**Document section**:
((
DNA from Neanderthals can make Covid more severe

Three times more likely to need mechanical ventilation, according to study

A visitor looks at Neandertal Emplumado, a scientifically-based impression of the face of a Neanderthal who lived about 50,000 years ago. Scientists estimate that among non-Africans today, one to four per cent of the DNA comes from Neanderthals. PHOTO: AFP

PARIS:

Covid-19 patients with a snippet of Neanderthal DNA that crossed into the human genome some 60,000 years ago run a higher risk of severe complications from the disease, researchers have reported.

People infected with the new coronavirus, for example, who carry the genetic coding bequeathed by our early human cousins are three times more likely to need mechanical ventilation, according to a study published Wednesday in Nature.

There are many reasons why some people with Covid-19 wind up in intensive care and other have only light symptoms, or none at all.

Advanced age, being a man, and pre-existing medical problems can all increase the odds of a serious outcome.

But genetic factors can also play a role, as the new findings makes clear.

"It is striking that the genetic heritage from Neanderthals has such tragic consequences during the current pandemic," said co-author Svante Paabo, director of the department of genetics at the Max Planck Institute for Evolutionary Anthropology.

Recent research by the Covid-19 Host Genetics Initiative revealed that a genetic variant in a particular region of chromosome 3 - one of 23 chromosomes in the human genome - is associated with more severe forms of the disease.

That same region was known to harbour genetic code of Neanderthal origins, so Paabo and co-author Hugo Zeberg, also from Max Planck, decided to look for a link with Covid-19.

- Unevenly distributed -

They found that a Neanderthal individual from southern Europe carried an almost identical genetic segment, which spans some 50,000 so-called base pairs, the primary building blocks of DNA.
))
**Information provided**:
((
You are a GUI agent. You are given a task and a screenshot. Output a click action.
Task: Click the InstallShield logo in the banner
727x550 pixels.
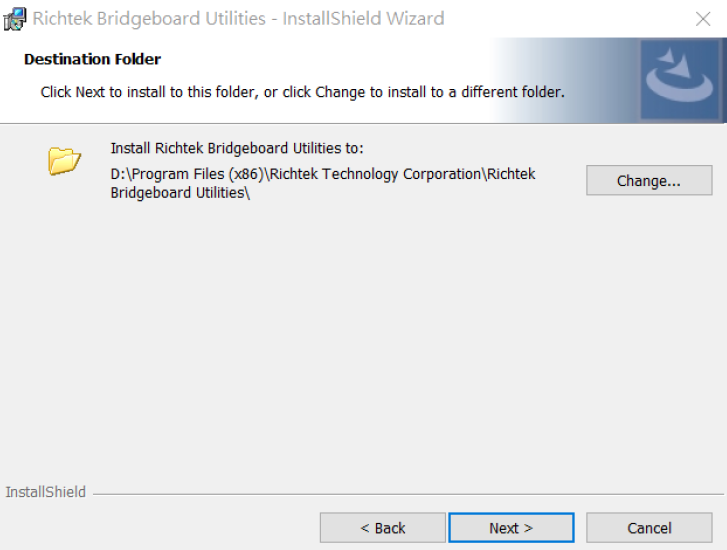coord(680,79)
))
((
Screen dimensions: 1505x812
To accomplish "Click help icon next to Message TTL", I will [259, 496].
))
((
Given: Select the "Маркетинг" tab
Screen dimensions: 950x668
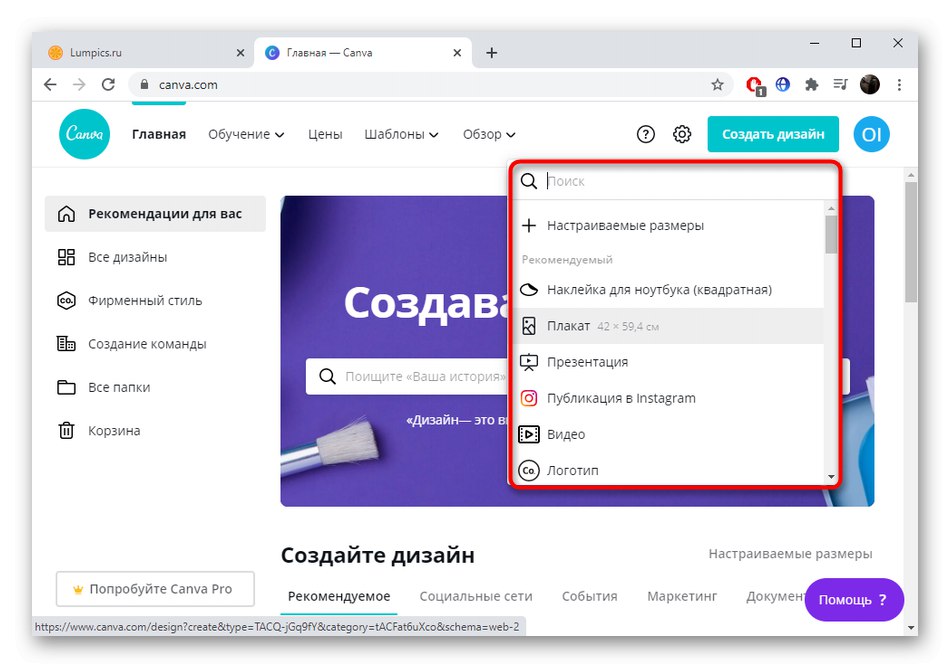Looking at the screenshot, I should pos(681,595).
))
**Required actions**:
1. Answer these questions using the article on Neanderthal DNA and Covid-19:
(a) According to the study published in Nature, how many times more likely are infected carriers of the Neanderthal genetic coding to need mechanical ventilation?
(b) On which chromosome does the Covid-19 Host Genetics Initiative place the variant linked to more severe disease?
(c) About how many base pairs does the segment carried by the Neanderthal individual from southern Europe span?
2. Write the next part of the article on Neanderthal DNA and Covid-19, picking up after its final sentence.

**Exercise results**:
1.
(a) Three times.
(b) Chromosome 3.
(c) Some 50,000 base pairs.

2.
Tellingly, two Neanderthals found in southern Siberia, along with a specimen from another early human species that also wandered Eurasia, the Denisovans, did not carry the telltale snippet.

Modern humans and Neanderthals could have inherited the gene fragment from a common ancestor some half-million years ago, but it is far more likely to have entered the homo sapiens gene pool through more recent interbreeding, the researchers concluded.

The potentially dangerous string of Neanderthal DNA is not evenly distributed today across the globe, the study showed.

Some 16 percent of Europeans carry it, and about half the population across South Asia, with the highest proportion - 63 percent - found in Bangladesh.

This could help explain why individuals of Bangladeshi descent living in Britain are twice as likely to die from Covid-19 as the general population, the authors speculate.

In East Asia and Africa the gene variant is virtually absent.

About two percent of DNA in non-Africans across the globe originate with Neanderthals, earlier studies have shown.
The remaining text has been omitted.